# Passage shown:
◆ ◆ ◆ ◆

They made it a snap two years ago on our inaugural cruise. We hardly had to do much more than show up at the airport.  It was better than having personal cruise directors. So we were ready for more of the same when my sister-in-law got sick days before we were to leave and they couldn’t go.

We were heartsick that they could not go, and apprehensive that now we would have to solo. We were also more than a little worried that my Lady Wife and I would have to spend the next nine days together. Not “have a nice day, honey.” We’re talking 24/7 together.

No Thursday night poker for me and no Monday night quilt bees for her to interrupt our constant companionship. Just together. Was this going to be a vacation or a sentence?

Then along came Captain Ron.

If you saw the Kurt Russell movie “Captain Ron,” then you know it is the story of the uptight American couple (Martin Short and Mary Kay Place) who hire Captain Ron to sail the boat they inherited, but had to fly to the Caribbean to bring it home.

There was a quality in Captain Ron that said there is Eastern Standard Time and there is Caribbean Time. Captain Ron is definitely always on the latter. And there is no problem that can’t be solved with another beer.

So with that in mind, our third day aboard this huge liner, Kathy and I were stepping off the gangway for our first shore leave. Personally, I was happy to be standing on something that didn’t move under me. The seas had been a little choppy, and I was only just getting my sea legs.

◆ ◆ ◆ ◆

# Record set:
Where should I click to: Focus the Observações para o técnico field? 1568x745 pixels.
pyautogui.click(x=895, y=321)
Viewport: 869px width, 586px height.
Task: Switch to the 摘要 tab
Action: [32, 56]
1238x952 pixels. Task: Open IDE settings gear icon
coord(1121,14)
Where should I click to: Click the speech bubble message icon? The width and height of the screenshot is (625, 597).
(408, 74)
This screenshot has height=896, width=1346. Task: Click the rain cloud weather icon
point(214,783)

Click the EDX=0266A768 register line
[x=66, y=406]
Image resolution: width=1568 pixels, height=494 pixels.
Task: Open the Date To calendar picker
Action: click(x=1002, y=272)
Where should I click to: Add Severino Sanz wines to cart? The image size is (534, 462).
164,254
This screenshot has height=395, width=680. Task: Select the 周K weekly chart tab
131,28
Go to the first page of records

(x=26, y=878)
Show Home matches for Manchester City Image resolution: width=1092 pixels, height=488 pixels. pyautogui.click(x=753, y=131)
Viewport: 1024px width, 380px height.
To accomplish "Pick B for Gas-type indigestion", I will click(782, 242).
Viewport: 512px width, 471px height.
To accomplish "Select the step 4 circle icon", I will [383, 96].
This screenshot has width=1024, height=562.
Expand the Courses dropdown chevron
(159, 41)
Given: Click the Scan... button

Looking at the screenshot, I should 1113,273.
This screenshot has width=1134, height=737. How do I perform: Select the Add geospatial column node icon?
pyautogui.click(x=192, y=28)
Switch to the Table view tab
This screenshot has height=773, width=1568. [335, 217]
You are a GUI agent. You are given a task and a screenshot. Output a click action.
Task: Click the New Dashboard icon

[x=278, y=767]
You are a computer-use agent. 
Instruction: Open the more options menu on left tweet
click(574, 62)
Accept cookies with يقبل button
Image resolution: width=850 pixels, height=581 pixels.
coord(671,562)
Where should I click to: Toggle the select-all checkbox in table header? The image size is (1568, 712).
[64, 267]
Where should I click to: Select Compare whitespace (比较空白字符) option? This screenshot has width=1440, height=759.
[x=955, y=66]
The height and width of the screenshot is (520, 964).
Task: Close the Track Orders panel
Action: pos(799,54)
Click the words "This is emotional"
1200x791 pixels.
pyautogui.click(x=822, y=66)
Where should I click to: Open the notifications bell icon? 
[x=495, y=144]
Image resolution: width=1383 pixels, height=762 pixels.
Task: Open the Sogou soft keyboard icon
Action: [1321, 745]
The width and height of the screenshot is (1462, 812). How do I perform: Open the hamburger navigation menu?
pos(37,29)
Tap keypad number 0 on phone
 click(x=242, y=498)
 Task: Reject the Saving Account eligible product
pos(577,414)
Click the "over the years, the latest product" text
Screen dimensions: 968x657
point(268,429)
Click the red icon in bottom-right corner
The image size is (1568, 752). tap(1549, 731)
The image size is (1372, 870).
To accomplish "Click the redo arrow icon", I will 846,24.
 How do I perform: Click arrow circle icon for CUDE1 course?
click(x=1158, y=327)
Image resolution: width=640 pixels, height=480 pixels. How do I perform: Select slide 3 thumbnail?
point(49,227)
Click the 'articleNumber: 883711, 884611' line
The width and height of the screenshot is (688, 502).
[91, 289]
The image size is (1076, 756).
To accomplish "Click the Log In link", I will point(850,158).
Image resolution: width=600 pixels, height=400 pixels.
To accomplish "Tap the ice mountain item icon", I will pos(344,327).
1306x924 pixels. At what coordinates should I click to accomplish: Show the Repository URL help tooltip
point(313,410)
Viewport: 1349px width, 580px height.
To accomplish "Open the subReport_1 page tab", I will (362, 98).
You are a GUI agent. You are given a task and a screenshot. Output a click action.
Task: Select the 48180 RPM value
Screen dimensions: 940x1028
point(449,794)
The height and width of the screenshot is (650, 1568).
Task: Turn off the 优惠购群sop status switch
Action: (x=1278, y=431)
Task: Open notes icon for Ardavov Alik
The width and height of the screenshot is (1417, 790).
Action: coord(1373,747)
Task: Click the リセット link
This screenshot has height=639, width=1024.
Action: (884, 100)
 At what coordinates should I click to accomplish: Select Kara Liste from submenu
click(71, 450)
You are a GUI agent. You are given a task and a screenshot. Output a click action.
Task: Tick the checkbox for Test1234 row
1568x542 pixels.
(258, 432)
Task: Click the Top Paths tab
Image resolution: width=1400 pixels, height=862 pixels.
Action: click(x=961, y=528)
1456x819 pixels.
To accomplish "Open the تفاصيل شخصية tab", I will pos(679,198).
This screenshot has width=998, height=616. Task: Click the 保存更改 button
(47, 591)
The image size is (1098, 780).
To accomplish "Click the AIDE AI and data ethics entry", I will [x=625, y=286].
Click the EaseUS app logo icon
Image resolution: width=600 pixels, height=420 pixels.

◆ ◆ ◆ ◆

# Problem statement:
Carry the cruise story at the top of the page forward from its final sentence, keeping the same voice.

# Right answer:
The only problem is once you’re off the ship, you don’t quite have your land legs back, which means you have a tendency to lurch a little because the earth isn’t rocking under you.

But I was determined to put a brave face on it, so off we went to find Captain Ron’s Pirate Cruise. Now his name isn’t really Captain Ron, but he will forever be so called in my memory of that excursion. The brochure on his website said “Pirate Cruise aboard sailing ship with snorkeling among wrecks and rum punch.”

Any brochure that ends in rum punch sounded like a pretty good excursion to me, so off we went. A 5-minute walk from the end of our pier, the brochure said. What it didn’t say was from where we docked, it is a 15-minute walk to the end of pier. Then we walked through the customs gate. Was this where we turn left for that 5-minute walk? No, I said 10 minutes later. That path led to the water taxis.

But someone did point over to the next cove at some ragged brown sails sticking up on toothpick masts, to say that was our Pirate Ship. OK, so they don’t have the crispest directions and no hint of a sign anywhere. Fifteen minutes later we walked up to the marina and looked out at the three boats moored there. Which one would be the Pirate Ship? Certainly not the catamaran. Likely not the motor boat that would only seat four comfortably, either.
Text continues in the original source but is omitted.